▸ **Set problem**
Reproduce word for word the part of the essay on Icarus and athletes that begins at the words "This sounds like" and stops after the words "one may think.".

▸ **Document text**
The story of Icarus is one that is often shared to remind us that having too much pride can be dangerous. Icarus’s father warned him not to fly too close to the sun in his wings made of feathers and wax, yet he did not heed his father’s warnings and he ended up drowning in the sea after his wings melted.
This sounds like a Greek myth to share with young children when they are not listening to their parents. While it may be a helpful story to share with children at times, I think of Icarus’s story in a different light. I picture it more like this: As Icarus and his father leapt from the palace window in which King Minos had imprisoned them, he did not mean to get too close to the sun. Instead, he accidentally got too close and he absolutely loved the feelings it brought him but just did not move away quickly enough. He experienced a moment of true fulfillment, and once someone finds that, it is harder to let go than one may think.
When a competitive athlete finally hangs up their cleats, their glove, or their pads, etc., society often tell us it will be hard to adjust to the “real world,” but nobody really tells us how hard it will be. Playing the sport you love, with people you love, at a place you love — that is true fulfillment, that is flying close to the sun and it is hard to let it go.
After I hung up my cleats, there were a number of older teammates that told me it would be a hard adjustment, but I honestly did not see how that could be. Sure, my favorite part of my day has always been whatever part involved training or practice, but I thought I would substitute that with my daily workout. It just did not seem like that big of a change. As a college athlete, you typically spend 30-40 hours a week practicing, doing strength and conditioning or traveling — and you go to class on top of it. So when you are thinking about working 40-50 hours a week, it seems pretty easy to a 21-year old mind. The part that everyone forgot to tell us, though, is that the moments of flying close to the sun are few and far between when an athletic career ends.
I mean, think about it. You go from having the opportunity at least once, and often twice, a week to make some spectacular play and hear people cheer for you after you do it. You have an opportunity to let the hours of training pay off. You have the chance to look at your teammates and be surrounded by people whom you know absolutely have your back. You even get lucky enough to play for a national championship sometime. Then, you transition into a day-to-day job where there are no crowds to cheer or big plays to make. You are just another worker.
While there is great pride in simply being a hard worker in whatever we do, I think it is a challenging transition to go from one of the few, to one of many.
Not only does this start to shift how we see and define ourselves, but it also changes how you perform. When you are a member of a team, no matter how many of your teammates are competing with you for a spot, you still cheer each other on — no matter what. Being on a team means making an unspoken, collective decision to put the betterment of a team first and to swallow our pride in order to do this.
The workplace dynamics tend to not work that way. Many employers see the value in having competitive, former athletes on their staff, but I think few stop to think about what made them great in the first place. Yes, a competitive drive gives an edge, but the motivation to keep that “edge” comes from the positive way it affects the teammates around you who are also cheering you on in return. On a team, being competitive is not selfish. It is done because it serves the people who play beside you. As I come to the end of my own graduate school path, I have spent a lot of time talking with different employers about job opportunities. A common theme is that most employers are wondering how to not only attract new employees, but also retain those they have. While I cannot speak for every graduate, I think I can speak for most of those who are former athletes when I say that we will probably thrive if we genuinely feel that we are part of a team. If you are a leader of a company and you happen to have former athletes (of any level) on your staff, then maybe there are ways you can challenge their competitive nature, but doing so in a way that does not help them alone, but also helps their co-workers.

▸ **Source data**
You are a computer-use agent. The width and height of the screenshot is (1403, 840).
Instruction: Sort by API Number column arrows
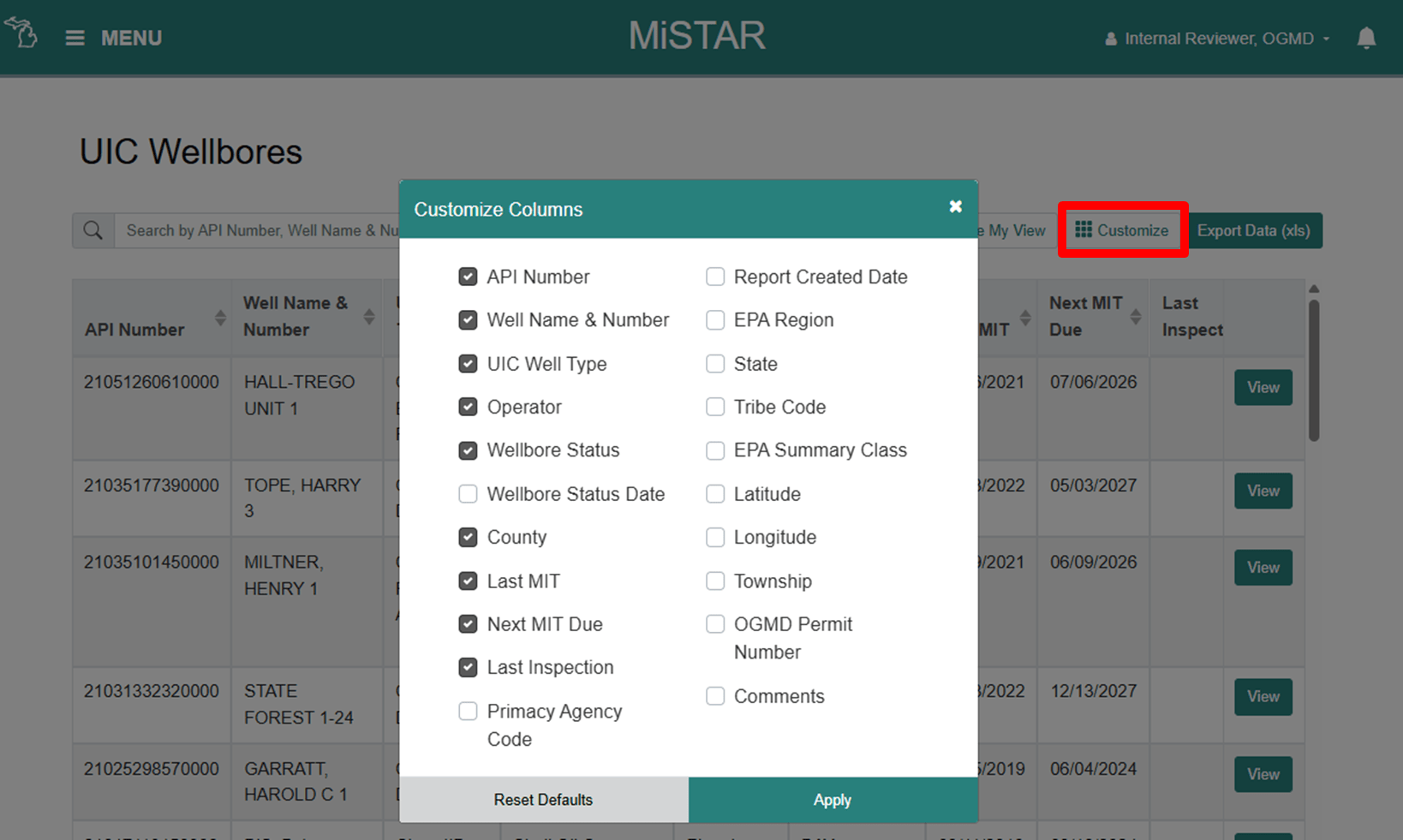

▸ **Response to the exercise**
This sounds like a Greek myth to share with young children when they are not listening to their parents. While it may be a helpful story to share with children at times, I think of Icarus’s story in a different light. I picture it more like this: As Icarus and his father leapt from the palace window in which King Minos had imprisoned them, he did not mean to get too close to the sun. Instead, he accidentally got too close and he absolutely loved the feelings it brought him but just did not move away quickly enough. He experienced a moment of true fulfillment, and once someone finds that, it is harder to let go than one may think.